Top of Supplied entries

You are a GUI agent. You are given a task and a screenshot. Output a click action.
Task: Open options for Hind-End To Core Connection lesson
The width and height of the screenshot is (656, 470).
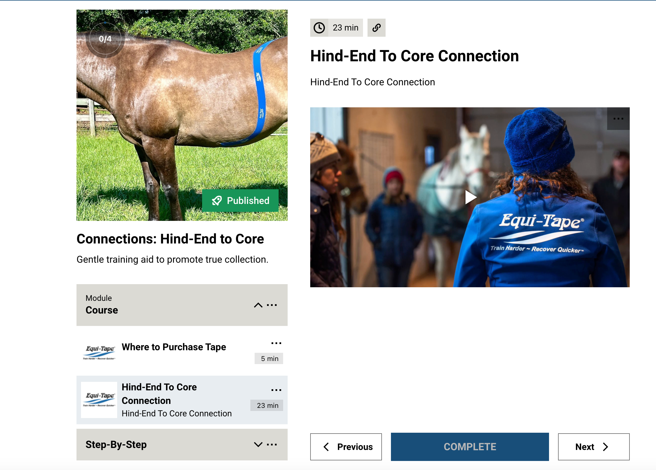click(x=276, y=390)
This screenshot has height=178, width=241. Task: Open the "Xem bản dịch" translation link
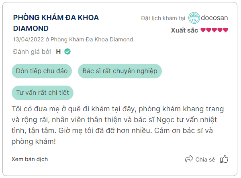point(30,159)
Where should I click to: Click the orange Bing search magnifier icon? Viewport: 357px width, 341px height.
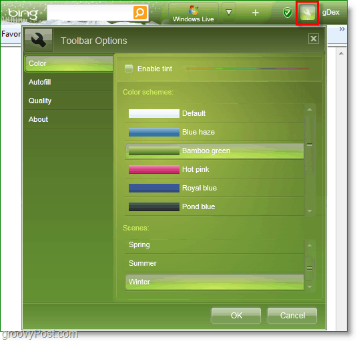tap(139, 13)
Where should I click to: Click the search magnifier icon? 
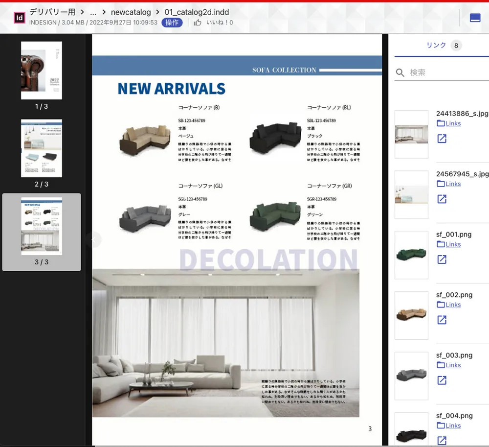(x=400, y=73)
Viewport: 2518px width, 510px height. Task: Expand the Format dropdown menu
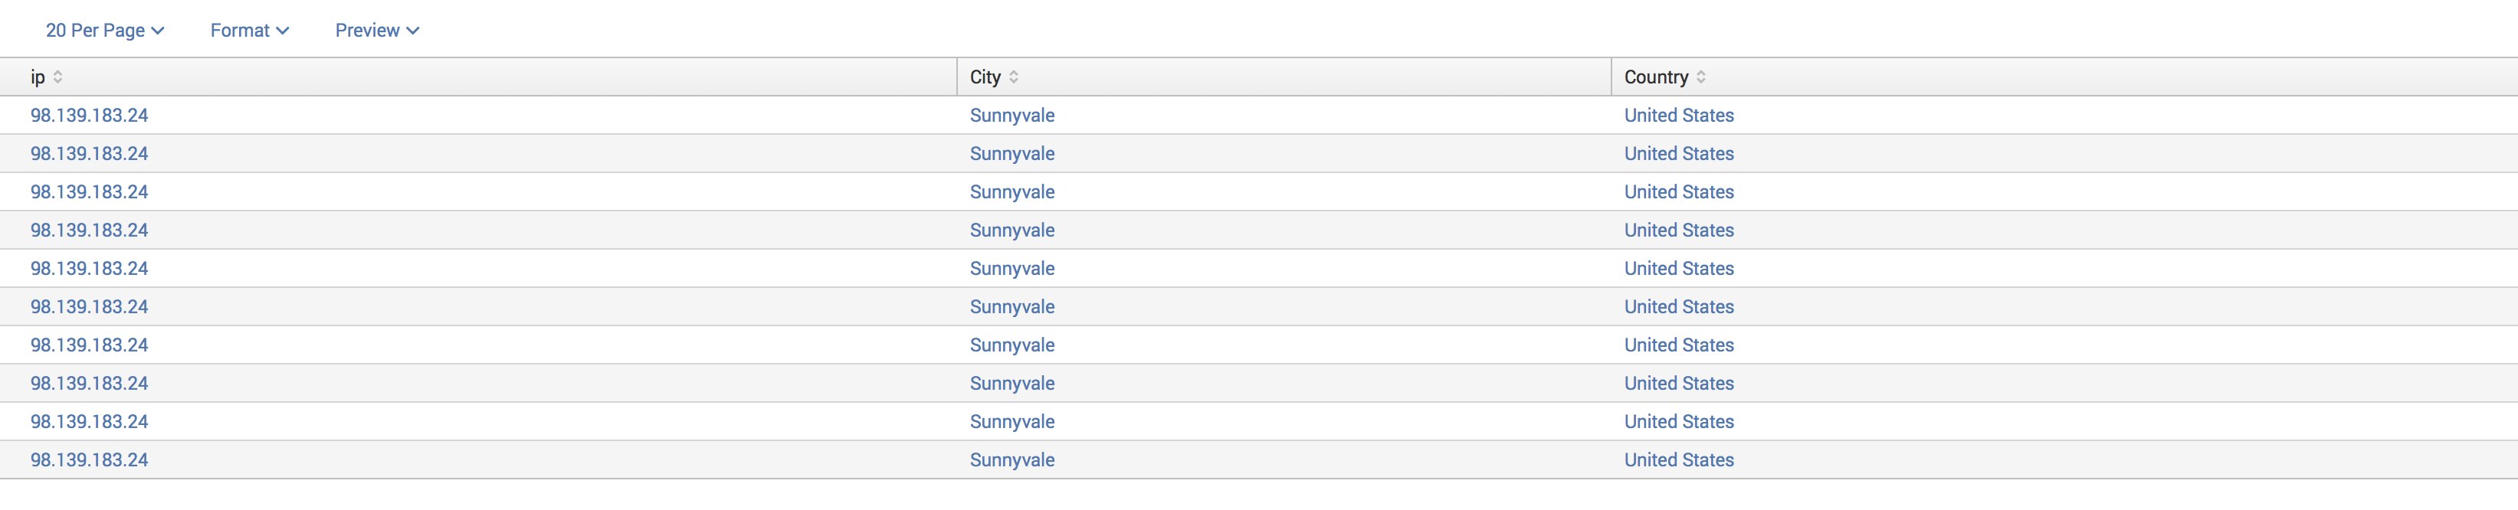tap(249, 30)
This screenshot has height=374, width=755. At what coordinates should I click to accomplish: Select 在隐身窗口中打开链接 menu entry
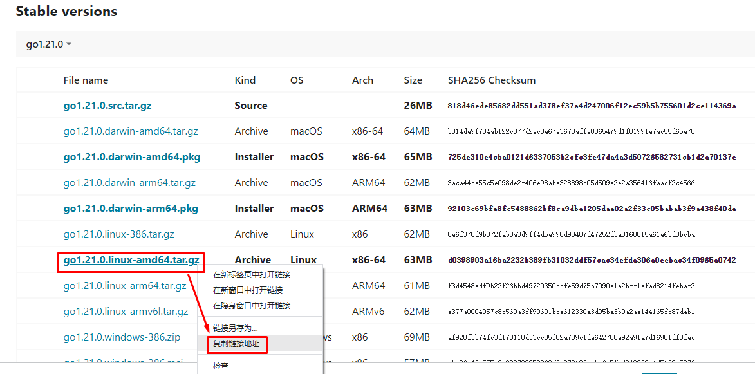point(252,306)
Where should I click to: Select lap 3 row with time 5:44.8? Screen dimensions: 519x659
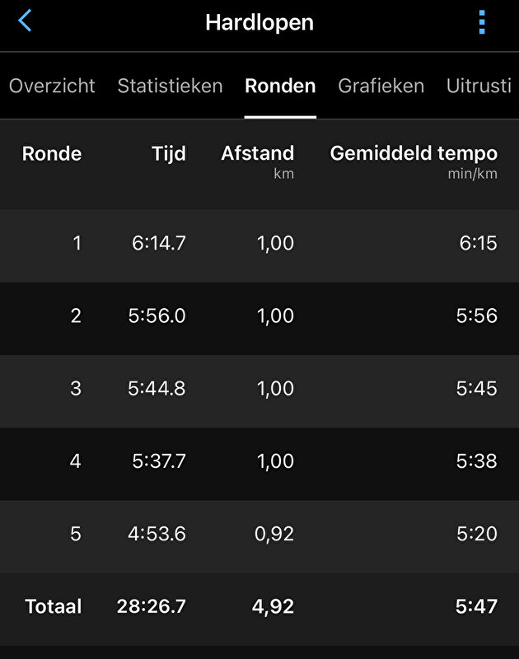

Bottom of Supplied entries

Would you please give the material above again, unchanged but without pictures?

You are a GUI agent. You are given a task and a screenshot. Output a click action.
Task: Open options for Hind-End To Core Connection lesson
The width and height of the screenshot is (656, 470).
click(x=276, y=390)
This screenshot has height=178, width=241. Task: Open the "Xem bản dịch" translation link
point(30,159)
Where should I click to: Click the orange Bing search magnifier icon? Viewport: 357px width, 341px height.
tap(139, 13)
Where should I click to: Click the search magnifier icon? 
(x=400, y=73)
Viewport: 2518px width, 510px height. Task: Expand the Format dropdown menu
tap(249, 30)
This screenshot has height=374, width=755. At what coordinates should I click to accomplish: Select 在隐身窗口中打开链接 menu entry
point(252,306)
Where should I click to: Select lap 3 row with time 5:44.8? Screen dimensions: 519x659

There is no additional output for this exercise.